▸ EXERCISE
In the MSc research write-up below, where were the two field experiments carried out?

MSc-research and colloquium Djoeke Langeloo

In January 2012 I started my MSc thesis research within the Parasite Programme. My research focussed on the reproductive success of the parasitic weeds Striga asiatica and Rhamphicarpa fistulosa. In particular, I explored how the reproductive success was affected by different rice sowing dates, rice varieties and parasitic weed seed densities. The first two aspects were studied in two field experiments in Kyela, Tanzania. For these experiments I counted the number of weeds biweekly. From reproduction onwards also the number of flowers and capsules were counted.

These counts led to some interesting results. Both parasites were clearly affected by the rice sowing date, but in an opposite way. For S. asiatica the least plants and so the least seed capsules were found in the latest sown plots. Whereas the least R. fistulosa plants and so least seed capsules were found with early sowing. This seemed to be related to the rainfall pattern in Kyela. After the rainfall, the S. asiatica seeds become pre-conditioned, sensitive to germination stimulants from the host rice plant. So if the rice is sown at that specific moment, lots of Striga seeds will germinate and emerge. On the contrary, de-synchronisation of conditioning and germination stimulants (by later sowing of the rice) will led to less emerged Striga plants.

R. fistulosa need water to survive, so they emerge with the early rains. During the drought that occurred after the first rains in Kyela, all emerged Rhamphicarpa plants died. New ones only emerged with the new onset of rain. Rice plants can survive that drought, so those sown early in the season, before the drought, hardly experienced Rhamphicarpa related problems. While those sown after the drought, grew synchronized with the newly emerged R. fistulosa and so experience higher Rhamphicarpa weed pressure.

On Monday 28 January 2013 I presented these results during a short colloquium. The hand-out of the presentation has been posted on this website (follow link to access). The colloquium marked the end of my MSc Biology. I will graduate in a couple of weeks and currently I am looking for a job. For more information regarding my research, or for questions and feedback, please contact Djoeke Langeloo.

I would like to thank my supervisors Jonne Rodenburg (AfricaRice), Lammert Bastiaans (WUR) and Aad van Ast (WUR). But also Stella Kabiri and Mwalimu Menza since my MSc-research was part of PhD-project 1 and PhD-project 2, respectively.

▸ INFORMATION PROVIDED
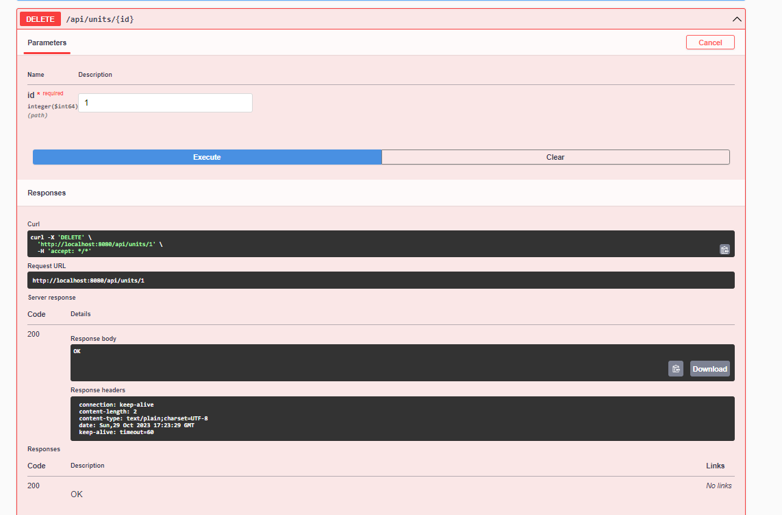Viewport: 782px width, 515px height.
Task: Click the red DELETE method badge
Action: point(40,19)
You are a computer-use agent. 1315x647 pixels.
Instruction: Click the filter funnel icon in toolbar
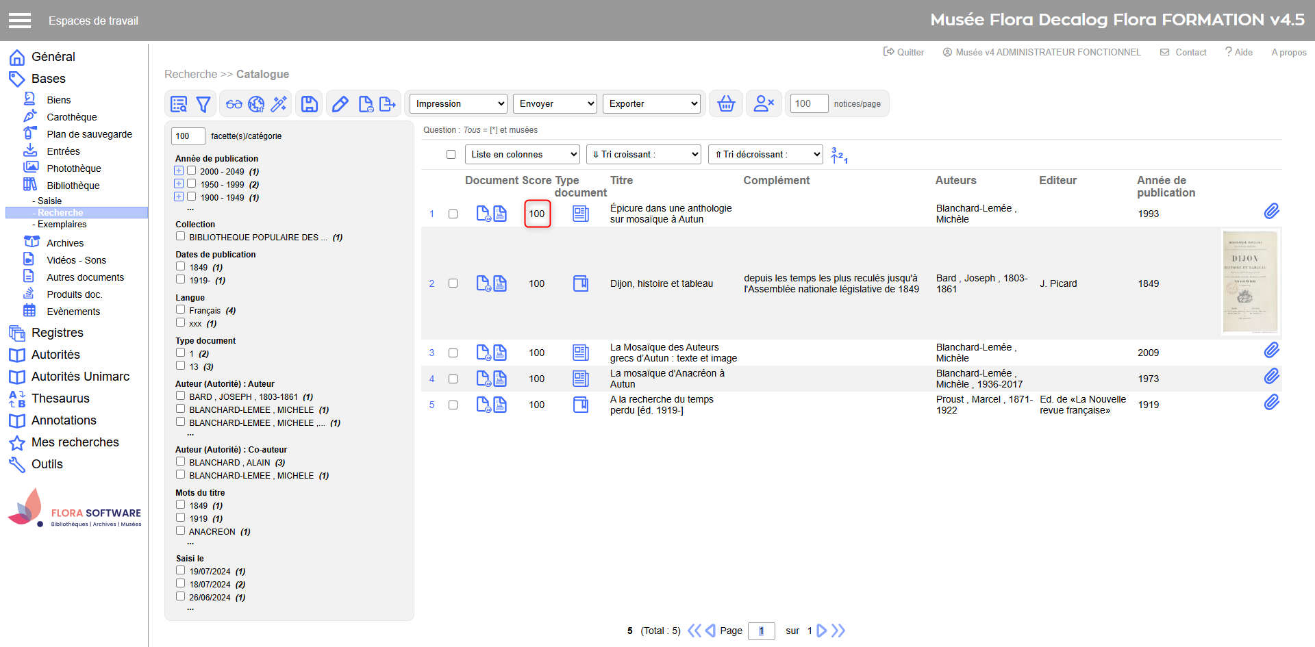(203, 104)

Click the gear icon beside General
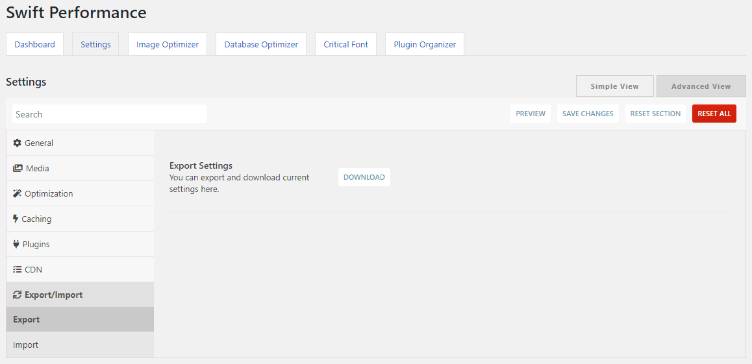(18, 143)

▸ ANSWER BOX
Kyela, Tanzania